::: Material to process
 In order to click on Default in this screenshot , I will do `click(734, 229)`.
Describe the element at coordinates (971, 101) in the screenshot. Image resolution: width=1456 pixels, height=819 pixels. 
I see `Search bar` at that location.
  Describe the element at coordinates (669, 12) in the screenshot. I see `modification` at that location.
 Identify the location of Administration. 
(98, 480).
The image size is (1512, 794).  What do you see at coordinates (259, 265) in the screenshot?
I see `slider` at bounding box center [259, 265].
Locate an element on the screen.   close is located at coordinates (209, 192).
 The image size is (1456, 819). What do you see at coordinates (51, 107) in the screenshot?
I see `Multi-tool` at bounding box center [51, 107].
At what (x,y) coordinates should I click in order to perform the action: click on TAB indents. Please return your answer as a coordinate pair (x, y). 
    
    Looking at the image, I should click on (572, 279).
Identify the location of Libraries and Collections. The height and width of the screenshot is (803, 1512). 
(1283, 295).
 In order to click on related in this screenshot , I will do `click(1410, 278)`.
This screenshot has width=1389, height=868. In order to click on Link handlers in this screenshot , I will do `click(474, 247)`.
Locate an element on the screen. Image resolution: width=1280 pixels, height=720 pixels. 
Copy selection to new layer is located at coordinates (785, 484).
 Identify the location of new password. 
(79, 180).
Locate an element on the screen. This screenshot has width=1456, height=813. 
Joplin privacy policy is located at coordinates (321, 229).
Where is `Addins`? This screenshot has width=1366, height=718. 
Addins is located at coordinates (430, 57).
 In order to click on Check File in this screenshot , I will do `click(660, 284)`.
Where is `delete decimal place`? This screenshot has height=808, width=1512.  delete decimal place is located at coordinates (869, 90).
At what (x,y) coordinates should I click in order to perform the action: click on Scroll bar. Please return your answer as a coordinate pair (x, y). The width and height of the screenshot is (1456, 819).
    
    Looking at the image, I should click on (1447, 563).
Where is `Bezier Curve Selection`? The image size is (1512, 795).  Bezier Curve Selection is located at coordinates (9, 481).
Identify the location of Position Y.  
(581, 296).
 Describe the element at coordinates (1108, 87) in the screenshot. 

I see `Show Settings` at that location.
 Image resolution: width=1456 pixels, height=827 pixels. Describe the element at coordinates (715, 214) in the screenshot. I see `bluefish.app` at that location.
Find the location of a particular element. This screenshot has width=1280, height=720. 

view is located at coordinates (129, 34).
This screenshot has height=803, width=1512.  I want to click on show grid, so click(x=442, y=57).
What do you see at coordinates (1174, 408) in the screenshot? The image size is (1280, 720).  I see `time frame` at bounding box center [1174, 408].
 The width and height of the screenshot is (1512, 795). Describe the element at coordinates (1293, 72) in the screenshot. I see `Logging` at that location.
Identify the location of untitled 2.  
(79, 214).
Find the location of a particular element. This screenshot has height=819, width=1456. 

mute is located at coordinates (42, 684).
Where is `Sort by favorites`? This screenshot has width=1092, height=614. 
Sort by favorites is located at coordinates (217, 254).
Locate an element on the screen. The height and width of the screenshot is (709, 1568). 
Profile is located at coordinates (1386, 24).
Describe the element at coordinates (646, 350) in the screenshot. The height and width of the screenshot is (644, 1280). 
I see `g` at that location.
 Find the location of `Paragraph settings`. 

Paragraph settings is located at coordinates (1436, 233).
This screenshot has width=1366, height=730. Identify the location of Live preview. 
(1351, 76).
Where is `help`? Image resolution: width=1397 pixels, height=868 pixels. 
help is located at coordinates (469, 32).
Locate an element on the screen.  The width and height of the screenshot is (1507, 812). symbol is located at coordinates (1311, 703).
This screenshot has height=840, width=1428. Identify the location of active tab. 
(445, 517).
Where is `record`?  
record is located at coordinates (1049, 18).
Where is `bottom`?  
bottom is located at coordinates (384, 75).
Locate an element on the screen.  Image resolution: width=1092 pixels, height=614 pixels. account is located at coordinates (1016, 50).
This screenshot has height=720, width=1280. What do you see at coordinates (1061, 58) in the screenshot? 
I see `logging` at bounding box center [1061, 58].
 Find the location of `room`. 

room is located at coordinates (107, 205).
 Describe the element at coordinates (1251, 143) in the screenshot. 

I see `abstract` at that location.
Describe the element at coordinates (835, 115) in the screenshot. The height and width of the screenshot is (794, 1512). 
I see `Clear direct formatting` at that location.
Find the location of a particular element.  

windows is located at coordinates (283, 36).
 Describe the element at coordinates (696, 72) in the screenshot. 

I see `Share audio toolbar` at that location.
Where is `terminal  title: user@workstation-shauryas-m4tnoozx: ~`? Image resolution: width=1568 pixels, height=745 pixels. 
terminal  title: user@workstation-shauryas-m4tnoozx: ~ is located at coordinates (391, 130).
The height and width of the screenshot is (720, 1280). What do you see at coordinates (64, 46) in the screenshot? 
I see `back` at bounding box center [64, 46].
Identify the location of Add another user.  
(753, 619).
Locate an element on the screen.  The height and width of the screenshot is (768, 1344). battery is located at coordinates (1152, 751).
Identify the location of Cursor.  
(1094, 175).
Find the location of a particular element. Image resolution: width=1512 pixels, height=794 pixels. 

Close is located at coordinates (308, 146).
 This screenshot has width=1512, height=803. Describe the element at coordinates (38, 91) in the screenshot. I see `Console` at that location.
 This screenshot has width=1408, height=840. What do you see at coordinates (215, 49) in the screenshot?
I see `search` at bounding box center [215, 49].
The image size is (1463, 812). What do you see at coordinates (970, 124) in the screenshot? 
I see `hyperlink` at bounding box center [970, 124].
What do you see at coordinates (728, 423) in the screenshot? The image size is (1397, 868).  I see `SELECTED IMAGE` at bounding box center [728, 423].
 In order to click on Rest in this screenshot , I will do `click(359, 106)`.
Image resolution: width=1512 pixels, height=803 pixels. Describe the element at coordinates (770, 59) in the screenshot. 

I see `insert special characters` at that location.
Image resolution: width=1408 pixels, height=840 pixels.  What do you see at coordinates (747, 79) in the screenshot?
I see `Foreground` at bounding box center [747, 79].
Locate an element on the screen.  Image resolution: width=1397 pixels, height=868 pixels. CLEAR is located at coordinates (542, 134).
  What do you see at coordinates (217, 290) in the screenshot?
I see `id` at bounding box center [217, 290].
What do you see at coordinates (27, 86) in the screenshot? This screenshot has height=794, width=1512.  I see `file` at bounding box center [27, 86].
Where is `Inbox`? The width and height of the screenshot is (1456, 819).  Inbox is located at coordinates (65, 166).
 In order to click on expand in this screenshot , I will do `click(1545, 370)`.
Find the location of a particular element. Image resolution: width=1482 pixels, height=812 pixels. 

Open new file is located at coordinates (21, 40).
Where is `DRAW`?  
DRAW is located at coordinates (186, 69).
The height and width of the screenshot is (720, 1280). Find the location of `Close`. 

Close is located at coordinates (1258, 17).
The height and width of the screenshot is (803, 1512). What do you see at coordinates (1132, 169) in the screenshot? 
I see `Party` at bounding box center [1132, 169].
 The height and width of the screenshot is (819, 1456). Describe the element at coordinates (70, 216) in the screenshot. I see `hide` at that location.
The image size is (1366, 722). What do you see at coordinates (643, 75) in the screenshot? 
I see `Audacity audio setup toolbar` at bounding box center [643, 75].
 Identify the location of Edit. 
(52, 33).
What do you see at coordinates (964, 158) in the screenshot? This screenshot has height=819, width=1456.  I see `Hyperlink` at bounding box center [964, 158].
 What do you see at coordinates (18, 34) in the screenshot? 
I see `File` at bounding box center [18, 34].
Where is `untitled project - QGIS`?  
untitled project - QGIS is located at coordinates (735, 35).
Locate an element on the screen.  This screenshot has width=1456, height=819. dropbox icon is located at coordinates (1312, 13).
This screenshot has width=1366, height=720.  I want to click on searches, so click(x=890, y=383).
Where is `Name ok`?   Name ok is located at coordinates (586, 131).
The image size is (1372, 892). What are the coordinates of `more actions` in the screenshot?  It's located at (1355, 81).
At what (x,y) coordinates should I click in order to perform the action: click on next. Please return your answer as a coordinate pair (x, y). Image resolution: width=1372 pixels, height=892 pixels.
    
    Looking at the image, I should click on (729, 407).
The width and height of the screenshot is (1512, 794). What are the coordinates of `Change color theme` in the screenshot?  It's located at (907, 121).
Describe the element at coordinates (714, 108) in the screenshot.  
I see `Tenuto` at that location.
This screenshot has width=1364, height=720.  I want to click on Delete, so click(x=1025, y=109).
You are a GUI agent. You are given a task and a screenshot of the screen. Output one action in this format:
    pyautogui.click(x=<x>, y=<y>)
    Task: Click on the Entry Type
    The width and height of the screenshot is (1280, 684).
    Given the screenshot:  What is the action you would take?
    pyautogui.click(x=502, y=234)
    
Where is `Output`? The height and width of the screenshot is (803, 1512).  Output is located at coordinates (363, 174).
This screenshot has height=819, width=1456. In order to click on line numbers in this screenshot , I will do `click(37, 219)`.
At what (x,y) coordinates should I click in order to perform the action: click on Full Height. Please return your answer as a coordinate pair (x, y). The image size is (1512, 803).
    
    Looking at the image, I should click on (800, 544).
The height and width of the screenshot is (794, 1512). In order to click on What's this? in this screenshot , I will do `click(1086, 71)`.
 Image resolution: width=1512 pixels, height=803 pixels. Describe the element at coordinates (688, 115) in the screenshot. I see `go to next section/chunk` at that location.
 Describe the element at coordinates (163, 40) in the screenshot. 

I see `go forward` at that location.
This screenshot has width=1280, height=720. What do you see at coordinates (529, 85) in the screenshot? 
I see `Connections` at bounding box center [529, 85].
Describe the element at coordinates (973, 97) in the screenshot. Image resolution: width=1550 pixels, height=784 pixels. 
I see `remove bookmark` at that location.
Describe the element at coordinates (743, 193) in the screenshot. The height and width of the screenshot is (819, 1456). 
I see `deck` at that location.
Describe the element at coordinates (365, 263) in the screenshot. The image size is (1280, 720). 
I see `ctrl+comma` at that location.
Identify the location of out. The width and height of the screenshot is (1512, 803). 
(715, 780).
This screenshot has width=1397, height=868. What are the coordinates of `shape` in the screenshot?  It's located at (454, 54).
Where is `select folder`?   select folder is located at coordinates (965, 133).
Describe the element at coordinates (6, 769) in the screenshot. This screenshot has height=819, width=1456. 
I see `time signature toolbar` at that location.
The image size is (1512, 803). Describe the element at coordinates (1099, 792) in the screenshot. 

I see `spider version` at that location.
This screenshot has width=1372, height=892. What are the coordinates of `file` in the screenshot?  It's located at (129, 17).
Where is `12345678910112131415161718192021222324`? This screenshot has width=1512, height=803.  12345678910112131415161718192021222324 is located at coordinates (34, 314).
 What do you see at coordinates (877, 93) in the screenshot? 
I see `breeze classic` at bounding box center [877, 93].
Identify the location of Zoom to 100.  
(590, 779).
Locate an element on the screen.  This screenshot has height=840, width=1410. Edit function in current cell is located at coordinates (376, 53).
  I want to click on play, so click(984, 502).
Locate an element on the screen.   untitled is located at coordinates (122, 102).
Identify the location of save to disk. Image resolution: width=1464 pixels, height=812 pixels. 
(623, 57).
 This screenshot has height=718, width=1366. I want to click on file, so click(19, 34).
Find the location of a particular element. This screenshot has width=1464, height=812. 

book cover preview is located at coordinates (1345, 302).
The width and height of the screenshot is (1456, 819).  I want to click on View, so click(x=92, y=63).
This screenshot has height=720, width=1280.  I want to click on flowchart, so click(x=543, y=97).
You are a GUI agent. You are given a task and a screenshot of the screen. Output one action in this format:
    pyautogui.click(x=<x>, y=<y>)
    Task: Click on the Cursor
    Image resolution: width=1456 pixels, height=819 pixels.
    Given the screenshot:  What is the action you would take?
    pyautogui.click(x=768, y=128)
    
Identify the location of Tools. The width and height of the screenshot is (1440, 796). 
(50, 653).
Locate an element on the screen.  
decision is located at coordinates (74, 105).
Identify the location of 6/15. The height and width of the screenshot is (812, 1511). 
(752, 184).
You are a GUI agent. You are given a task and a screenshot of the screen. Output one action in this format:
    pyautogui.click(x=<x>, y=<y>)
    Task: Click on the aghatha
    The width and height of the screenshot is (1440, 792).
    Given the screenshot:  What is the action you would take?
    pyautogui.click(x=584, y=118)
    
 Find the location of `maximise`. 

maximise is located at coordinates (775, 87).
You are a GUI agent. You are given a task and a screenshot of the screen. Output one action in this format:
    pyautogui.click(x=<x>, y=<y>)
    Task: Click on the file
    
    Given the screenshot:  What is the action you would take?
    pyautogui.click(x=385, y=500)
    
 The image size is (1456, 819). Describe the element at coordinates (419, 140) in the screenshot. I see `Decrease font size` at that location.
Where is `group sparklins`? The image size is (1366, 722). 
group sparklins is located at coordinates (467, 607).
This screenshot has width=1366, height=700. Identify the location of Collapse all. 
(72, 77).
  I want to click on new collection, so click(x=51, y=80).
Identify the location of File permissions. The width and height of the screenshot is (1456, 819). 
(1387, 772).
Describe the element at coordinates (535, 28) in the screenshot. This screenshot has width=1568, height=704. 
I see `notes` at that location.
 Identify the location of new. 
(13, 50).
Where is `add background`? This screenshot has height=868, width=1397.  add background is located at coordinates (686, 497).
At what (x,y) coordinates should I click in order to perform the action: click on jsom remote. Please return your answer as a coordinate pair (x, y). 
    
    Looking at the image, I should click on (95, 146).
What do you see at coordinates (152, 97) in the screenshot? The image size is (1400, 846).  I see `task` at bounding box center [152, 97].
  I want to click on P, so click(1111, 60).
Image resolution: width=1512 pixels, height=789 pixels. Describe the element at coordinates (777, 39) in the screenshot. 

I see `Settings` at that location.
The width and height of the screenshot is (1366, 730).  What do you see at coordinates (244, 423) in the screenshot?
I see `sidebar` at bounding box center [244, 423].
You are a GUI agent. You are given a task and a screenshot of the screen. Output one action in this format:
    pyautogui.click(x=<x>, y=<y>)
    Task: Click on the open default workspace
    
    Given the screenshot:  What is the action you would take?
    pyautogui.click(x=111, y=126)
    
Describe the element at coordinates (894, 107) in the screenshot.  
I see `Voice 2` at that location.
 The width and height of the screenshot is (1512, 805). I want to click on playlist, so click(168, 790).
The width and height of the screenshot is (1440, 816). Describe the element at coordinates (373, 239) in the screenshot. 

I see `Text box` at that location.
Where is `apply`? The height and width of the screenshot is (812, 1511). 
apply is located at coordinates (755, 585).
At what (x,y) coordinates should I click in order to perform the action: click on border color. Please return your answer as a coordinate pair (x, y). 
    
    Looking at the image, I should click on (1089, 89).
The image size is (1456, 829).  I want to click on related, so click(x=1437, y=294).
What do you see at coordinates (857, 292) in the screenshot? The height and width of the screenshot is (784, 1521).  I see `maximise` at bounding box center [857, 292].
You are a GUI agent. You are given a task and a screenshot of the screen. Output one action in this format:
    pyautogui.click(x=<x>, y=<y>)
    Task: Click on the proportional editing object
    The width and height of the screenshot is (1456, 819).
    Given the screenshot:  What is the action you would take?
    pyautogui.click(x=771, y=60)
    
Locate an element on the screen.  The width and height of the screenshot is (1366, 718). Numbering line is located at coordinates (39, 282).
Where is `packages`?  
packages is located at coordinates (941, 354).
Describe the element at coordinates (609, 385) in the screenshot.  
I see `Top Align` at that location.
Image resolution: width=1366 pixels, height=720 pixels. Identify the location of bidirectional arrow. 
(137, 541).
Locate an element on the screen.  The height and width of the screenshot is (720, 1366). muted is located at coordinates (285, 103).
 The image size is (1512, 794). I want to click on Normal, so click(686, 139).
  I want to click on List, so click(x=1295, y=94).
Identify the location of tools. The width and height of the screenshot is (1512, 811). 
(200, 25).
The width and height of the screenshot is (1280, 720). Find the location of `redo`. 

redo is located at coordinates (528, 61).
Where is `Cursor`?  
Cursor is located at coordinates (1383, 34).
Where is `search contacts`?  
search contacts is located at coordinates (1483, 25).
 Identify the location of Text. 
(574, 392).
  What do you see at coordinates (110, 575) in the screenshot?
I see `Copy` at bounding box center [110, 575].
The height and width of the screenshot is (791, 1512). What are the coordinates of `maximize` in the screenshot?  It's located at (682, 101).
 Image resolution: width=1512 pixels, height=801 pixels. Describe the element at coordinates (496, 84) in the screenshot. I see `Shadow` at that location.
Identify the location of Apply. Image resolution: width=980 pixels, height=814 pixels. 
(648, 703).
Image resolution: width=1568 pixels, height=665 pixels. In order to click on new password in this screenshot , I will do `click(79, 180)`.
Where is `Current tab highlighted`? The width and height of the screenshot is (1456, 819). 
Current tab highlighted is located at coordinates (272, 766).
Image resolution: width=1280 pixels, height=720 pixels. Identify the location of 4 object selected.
::::::
Task prompt: Starting with the line containing "Identify the location of save" and going on through the line containing "(752, 184).", rewrite those lines of the data with "Image resolution" replaced by "Screen resolution" and everything else left unchanged.

Answer to the problem:
Identify the location of save to disk. Screen resolution: width=1464 pixels, height=812 pixels. 
(623, 57).
 This screenshot has height=718, width=1366. I want to click on file, so click(19, 34).
Find the location of a particular element. This screenshot has width=1464, height=812. 

book cover preview is located at coordinates (1345, 302).
The width and height of the screenshot is (1456, 819).  I want to click on View, so click(x=92, y=63).
This screenshot has height=720, width=1280.  I want to click on flowchart, so click(x=543, y=97).
You are a GUI agent. You are given a task and a screenshot of the screen. Output one action in this format:
    pyautogui.click(x=<x>, y=<y>)
    Task: Click on the Cursor
    Screen resolution: width=1456 pixels, height=819 pixels.
    Given the screenshot:  What is the action you would take?
    pyautogui.click(x=768, y=128)
    
Identify the location of Tools. The width and height of the screenshot is (1440, 796). 
(50, 653).
Locate an element on the screen.  
decision is located at coordinates (74, 105).
Identify the location of 6/15. The height and width of the screenshot is (812, 1511). 
(752, 184).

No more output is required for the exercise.